Switch’s data center south of the Las Vegas Strip spans almost a square mile and is described as the largest data center in Southern Nevada. Switch says it runs entirely on renewable energy, according to Jason Hoffman, Switch’s Chief Strategy Officer.
Unlike many other operators, Switch is licensed to build renewable-energy generation at utility scale. The company says it has built 1 gigawatt of solar and is expanding solar-farm capacity. Switch uses NV Energy’s grid for transmission, while the power is purchased from third-party suppliers.
Switch’s facilities include hundreds of servers operating continuously in soundproof, water-resistant chambers. The company says its clients include major banks, streaming platforms, ecommerce sites, casinos, and government entities.

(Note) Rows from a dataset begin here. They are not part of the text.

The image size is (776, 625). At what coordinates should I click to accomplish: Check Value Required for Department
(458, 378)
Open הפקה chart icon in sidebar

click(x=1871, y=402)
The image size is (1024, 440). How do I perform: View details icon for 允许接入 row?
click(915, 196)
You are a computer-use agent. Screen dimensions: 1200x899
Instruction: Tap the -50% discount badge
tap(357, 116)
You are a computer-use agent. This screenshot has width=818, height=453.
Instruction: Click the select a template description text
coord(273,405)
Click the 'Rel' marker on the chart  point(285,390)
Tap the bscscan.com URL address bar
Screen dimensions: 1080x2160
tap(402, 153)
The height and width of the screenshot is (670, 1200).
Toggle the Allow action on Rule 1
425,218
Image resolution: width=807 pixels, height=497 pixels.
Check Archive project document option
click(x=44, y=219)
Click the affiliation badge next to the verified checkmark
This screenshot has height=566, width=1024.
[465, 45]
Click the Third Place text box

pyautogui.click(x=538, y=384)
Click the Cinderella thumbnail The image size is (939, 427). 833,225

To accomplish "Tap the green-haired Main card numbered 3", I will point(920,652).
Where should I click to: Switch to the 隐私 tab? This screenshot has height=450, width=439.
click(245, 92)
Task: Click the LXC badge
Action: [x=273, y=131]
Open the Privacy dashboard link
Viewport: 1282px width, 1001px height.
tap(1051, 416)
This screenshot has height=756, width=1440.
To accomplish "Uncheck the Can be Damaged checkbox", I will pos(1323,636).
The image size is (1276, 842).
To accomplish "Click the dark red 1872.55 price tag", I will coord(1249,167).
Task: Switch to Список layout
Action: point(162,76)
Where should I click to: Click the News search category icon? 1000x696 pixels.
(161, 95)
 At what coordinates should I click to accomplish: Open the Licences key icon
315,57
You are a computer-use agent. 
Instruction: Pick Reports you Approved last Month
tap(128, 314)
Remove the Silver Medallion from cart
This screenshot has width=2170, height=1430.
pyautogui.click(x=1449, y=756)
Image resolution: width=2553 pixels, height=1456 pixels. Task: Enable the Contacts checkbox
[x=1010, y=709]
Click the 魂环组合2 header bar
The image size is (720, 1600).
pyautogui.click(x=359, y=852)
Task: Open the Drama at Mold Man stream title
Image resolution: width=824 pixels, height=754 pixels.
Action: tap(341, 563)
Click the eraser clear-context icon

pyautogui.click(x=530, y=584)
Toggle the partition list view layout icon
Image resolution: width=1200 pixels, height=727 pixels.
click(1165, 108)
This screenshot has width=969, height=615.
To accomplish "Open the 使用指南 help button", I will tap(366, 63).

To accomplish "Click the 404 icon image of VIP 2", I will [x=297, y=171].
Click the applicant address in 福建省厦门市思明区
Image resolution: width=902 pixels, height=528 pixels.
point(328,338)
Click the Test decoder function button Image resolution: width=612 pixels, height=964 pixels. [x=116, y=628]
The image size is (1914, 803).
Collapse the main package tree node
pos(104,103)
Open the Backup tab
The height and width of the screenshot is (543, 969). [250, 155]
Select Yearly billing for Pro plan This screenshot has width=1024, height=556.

In hot summers, cooling demand rises. Switch can island from the grid and operate self-sufficiently, and the data center is designed to minimize cooling needs for much of the year.
Many electric utilities and tech companies are turning to natural gas to power data centers, including the XAI data center near Memphis, which uses mobile gas-turbine generators mounted on trucks.
Tanager said many Nevada data-center projects are planned to use hundreds of low-quality diesel generators for backup power, which could worsen air quality. She said these generators would be used only during outages.
During a seven-hour legislative session, Nevadans raised complaints about noise from data centers and concerns about water usage and electricity bills. Boulder City residents near Hoover Dam also opposed similar projects.
NV Energy requires data-center developers to self-fund their power infrastructure, but there is no mandate requiring renewable energy. Nevada created a voluntary funding mechanism that allows companies to contribute to NV Energy’s clean-energy projects and count toward corporate-energy goals. The model, described as the first of its kind in the U.S., helped develop a geothermal plant in northern Nevada with Google’s participation.
Environmental groups want to make the model mandatory, but say it may not be sufficient to meet demand. They also worry NV Energy could become more dependent on fossil fuels without guarantees that all data-center projects will be built.
Elicegui said NV Energy will require companies to sign a pledge ensuring a project before building generation. He said NV Energy’s approach is to “welcome growth,” but businesses must assume responsibility for the load they create, “whether or not the project is implemented.”
The Nevada Public Utilities Commission could impose penalties or take other actions if NV Energy is found not to meet clean-energy targets. The company plans to publish a more detailed report later this month.
Democrat state Senator Howard Watts (Las Vegas) said projects that risk weakening Nevada’s renewable-energy portfolio are “unacceptable.” He wants data centers to bear the costs of clean-energy development, arguing that while many firms have already done so, formalizing policies is necessary.
“This seems to run counter to the direction the state needs to pursue,” he said, citing Nevada’s potential for solar and geothermal energy.
As policy pressures mount, the data-center boom creates a paradox: technologies expected to drive the future could slow the transition to clean energy. The article says redesigning policy mechanisms and allocating energy costs will be key to avoiding backsliding on climate commitments.